>>>>>

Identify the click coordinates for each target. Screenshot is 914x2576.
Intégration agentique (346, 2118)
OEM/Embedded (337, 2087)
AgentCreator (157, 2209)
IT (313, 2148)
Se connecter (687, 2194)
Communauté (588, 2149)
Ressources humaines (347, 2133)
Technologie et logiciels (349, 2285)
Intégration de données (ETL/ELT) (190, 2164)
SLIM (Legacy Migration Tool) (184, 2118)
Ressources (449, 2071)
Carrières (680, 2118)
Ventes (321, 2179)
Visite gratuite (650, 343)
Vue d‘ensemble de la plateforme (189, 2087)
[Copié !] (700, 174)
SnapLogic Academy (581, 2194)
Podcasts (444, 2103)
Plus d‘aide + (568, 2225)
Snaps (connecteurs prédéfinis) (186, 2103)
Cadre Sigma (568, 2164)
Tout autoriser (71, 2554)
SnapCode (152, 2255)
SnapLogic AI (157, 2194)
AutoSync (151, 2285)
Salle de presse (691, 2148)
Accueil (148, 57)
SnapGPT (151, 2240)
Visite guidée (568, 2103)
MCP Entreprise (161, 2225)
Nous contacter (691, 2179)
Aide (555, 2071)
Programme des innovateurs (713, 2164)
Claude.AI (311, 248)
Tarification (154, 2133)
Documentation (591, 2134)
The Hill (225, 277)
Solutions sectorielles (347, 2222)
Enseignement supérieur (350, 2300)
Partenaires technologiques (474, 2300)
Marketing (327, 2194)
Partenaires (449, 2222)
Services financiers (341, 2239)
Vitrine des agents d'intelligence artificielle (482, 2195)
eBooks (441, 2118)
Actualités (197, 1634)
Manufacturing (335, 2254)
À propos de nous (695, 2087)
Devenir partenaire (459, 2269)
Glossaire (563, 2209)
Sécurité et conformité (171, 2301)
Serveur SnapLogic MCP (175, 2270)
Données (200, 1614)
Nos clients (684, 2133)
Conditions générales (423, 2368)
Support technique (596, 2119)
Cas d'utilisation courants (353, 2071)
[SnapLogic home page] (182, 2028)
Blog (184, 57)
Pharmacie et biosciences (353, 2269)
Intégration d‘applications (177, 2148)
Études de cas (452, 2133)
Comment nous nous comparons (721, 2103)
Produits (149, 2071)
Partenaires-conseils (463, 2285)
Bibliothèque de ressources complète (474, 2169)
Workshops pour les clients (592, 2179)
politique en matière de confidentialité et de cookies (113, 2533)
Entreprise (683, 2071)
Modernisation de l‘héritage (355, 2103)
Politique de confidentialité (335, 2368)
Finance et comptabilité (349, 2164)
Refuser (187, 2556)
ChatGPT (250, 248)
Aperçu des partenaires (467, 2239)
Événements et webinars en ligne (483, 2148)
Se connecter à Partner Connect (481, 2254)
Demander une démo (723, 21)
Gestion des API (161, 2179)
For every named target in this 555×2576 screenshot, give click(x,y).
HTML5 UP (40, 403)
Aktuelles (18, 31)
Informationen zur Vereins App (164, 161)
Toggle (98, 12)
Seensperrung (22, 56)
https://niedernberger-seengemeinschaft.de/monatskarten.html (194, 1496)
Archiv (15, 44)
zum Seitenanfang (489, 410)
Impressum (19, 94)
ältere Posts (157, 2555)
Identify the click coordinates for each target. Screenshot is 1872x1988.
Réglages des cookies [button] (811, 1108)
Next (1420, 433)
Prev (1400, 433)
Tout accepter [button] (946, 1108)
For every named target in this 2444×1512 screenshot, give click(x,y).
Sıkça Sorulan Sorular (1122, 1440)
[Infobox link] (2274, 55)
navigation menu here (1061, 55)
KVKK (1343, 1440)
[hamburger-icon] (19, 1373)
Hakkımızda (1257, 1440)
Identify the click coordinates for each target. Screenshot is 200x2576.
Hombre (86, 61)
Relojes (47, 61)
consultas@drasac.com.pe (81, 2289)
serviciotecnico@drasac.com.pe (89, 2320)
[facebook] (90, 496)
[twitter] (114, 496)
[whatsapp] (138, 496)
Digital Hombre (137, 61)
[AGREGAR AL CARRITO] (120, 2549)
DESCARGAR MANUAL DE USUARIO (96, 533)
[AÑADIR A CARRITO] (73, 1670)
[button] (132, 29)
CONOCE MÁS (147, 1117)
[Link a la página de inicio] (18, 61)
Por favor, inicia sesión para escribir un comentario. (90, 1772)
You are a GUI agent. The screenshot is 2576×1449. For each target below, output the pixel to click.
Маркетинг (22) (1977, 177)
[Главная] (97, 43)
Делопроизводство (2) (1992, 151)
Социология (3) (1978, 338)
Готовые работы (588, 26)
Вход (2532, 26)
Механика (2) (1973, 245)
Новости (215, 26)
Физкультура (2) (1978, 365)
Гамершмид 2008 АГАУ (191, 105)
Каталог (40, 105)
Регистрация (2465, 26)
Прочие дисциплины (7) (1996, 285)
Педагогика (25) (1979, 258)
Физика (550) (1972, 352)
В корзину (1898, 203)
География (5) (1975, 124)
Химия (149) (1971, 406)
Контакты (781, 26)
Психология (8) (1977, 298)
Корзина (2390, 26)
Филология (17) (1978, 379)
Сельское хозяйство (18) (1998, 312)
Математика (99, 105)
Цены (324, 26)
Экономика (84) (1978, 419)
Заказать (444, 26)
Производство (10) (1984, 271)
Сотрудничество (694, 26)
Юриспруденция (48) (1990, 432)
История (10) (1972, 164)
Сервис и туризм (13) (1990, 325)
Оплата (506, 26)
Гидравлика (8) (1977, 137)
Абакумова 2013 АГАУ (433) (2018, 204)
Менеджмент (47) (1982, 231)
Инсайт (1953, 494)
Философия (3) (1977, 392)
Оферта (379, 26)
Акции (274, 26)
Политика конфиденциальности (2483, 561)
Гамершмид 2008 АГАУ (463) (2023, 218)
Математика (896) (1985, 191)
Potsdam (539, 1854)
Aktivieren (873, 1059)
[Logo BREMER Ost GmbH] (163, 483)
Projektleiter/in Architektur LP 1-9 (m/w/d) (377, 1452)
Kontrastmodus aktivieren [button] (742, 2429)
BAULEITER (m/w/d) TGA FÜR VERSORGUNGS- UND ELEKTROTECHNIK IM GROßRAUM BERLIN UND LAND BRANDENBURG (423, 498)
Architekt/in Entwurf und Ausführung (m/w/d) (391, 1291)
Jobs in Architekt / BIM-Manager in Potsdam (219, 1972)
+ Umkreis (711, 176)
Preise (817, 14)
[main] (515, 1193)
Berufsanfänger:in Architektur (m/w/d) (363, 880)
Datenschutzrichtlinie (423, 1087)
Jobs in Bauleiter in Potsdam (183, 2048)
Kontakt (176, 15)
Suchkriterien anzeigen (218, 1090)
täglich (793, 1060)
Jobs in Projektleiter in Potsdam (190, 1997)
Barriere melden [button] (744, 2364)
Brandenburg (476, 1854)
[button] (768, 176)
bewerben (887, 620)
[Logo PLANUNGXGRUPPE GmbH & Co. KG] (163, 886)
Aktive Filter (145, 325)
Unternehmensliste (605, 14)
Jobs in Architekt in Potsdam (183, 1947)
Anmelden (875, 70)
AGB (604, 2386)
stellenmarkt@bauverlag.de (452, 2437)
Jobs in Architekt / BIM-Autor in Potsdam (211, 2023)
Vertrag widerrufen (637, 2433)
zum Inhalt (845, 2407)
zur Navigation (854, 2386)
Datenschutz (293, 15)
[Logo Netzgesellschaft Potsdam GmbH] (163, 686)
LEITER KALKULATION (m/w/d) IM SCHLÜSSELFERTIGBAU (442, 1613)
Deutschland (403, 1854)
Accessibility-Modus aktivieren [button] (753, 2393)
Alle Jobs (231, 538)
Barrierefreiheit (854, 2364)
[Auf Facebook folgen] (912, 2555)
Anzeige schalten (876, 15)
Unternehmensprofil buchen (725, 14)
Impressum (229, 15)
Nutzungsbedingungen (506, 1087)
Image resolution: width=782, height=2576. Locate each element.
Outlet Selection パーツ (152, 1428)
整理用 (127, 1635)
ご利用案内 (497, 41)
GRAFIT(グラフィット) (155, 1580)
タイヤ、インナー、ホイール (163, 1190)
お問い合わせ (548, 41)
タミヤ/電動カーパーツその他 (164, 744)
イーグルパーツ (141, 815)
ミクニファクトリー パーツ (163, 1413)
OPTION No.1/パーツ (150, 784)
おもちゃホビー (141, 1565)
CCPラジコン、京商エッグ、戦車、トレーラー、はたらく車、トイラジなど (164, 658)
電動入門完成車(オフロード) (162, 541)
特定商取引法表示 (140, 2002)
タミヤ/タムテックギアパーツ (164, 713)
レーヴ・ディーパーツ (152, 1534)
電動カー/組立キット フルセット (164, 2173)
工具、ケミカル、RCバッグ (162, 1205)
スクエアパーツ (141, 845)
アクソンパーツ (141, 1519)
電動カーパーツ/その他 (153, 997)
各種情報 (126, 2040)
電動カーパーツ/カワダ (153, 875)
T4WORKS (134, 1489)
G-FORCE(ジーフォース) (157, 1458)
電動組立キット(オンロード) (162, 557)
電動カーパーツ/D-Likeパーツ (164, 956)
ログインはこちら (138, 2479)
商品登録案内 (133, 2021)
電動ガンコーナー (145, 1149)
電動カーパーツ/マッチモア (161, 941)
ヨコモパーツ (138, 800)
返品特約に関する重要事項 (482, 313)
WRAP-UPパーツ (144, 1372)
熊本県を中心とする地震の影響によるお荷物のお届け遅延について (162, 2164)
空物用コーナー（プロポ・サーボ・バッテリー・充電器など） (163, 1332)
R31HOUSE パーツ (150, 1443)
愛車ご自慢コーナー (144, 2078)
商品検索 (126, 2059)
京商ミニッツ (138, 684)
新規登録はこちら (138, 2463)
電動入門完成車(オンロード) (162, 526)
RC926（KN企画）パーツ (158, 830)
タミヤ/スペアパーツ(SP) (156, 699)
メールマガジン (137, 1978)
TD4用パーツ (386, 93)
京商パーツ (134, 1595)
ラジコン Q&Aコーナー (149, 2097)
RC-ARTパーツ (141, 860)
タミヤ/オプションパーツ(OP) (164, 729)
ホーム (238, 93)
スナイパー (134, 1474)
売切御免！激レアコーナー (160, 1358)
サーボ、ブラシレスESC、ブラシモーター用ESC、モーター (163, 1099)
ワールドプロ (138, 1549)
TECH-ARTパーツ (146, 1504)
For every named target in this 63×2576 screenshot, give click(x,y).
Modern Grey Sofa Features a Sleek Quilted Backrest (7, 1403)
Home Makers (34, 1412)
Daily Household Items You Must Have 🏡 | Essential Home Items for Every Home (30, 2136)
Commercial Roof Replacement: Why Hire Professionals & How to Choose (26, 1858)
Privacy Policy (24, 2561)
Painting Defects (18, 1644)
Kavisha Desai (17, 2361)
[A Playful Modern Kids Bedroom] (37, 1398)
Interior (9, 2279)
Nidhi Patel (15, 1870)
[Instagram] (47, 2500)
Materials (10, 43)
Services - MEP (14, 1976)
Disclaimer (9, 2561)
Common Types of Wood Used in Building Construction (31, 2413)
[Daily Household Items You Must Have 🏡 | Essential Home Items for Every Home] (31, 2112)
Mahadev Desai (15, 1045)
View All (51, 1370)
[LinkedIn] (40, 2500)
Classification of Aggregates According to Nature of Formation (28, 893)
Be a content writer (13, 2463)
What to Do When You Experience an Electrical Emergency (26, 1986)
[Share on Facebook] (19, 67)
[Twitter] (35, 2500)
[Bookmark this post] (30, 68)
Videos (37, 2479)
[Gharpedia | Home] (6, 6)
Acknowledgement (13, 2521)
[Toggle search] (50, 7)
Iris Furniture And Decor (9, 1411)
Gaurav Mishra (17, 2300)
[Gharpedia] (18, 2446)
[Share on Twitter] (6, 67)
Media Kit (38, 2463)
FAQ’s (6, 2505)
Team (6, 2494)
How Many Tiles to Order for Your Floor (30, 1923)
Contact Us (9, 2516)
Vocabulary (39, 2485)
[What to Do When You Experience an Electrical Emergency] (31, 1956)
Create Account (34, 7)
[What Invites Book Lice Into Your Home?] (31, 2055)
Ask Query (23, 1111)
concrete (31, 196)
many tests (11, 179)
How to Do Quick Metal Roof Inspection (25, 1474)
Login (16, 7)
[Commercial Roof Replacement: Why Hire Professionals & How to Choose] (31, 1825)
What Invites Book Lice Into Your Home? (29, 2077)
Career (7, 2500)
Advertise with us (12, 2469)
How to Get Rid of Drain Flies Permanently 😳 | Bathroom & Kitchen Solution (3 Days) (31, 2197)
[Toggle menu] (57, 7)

<<<<<

What the exercise asks —
Begin with the top line of the material and go as far as the line with "Données (200, 1614)". Set down those lines exactly, both ends included, and nothing more.

Result —
Identify the click coordinates for each target. Screenshot is 914x2576.
Intégration agentique (346, 2118)
OEM/Embedded (337, 2087)
AgentCreator (157, 2209)
IT (313, 2148)
Se connecter (687, 2194)
Communauté (588, 2149)
Ressources humaines (347, 2133)
Technologie et logiciels (349, 2285)
Intégration de données (ETL/ELT) (190, 2164)
SLIM (Legacy Migration Tool) (184, 2118)
Ressources (449, 2071)
Carrières (680, 2118)
Ventes (321, 2179)
Visite gratuite (650, 343)
Vue d‘ensemble de la plateforme (189, 2087)
[Copié !] (700, 174)
SnapLogic Academy (581, 2194)
Podcasts (444, 2103)
Plus d‘aide + (568, 2225)
Snaps (connecteurs prédéfinis) (186, 2103)
Cadre Sigma (568, 2164)
Tout autoriser (71, 2554)
SnapCode (152, 2255)
SnapLogic AI (157, 2194)
AutoSync (151, 2285)
Salle de presse (691, 2148)
Accueil (148, 57)
SnapGPT (151, 2240)
Visite guidée (568, 2103)
MCP Entreprise (161, 2225)
Nous contacter (691, 2179)
Aide (555, 2071)
Programme des innovateurs (713, 2164)
Claude.AI (311, 248)
Tarification (154, 2133)
Documentation (591, 2134)
The Hill (225, 277)
Solutions sectorielles (347, 2222)
Enseignement supérieur (350, 2300)
Partenaires technologiques (474, 2300)
Marketing (327, 2194)
Partenaires (449, 2222)
Services financiers (341, 2239)
Vitrine des agents d'intelligence artificielle (482, 2195)
eBooks (441, 2118)
Actualités (197, 1634)
Manufacturing (335, 2254)
À propos de nous (695, 2087)
Devenir partenaire (459, 2269)
Glossaire (563, 2209)
Sécurité et conformité (171, 2301)
Serveur SnapLogic MCP (175, 2270)
Données (200, 1614)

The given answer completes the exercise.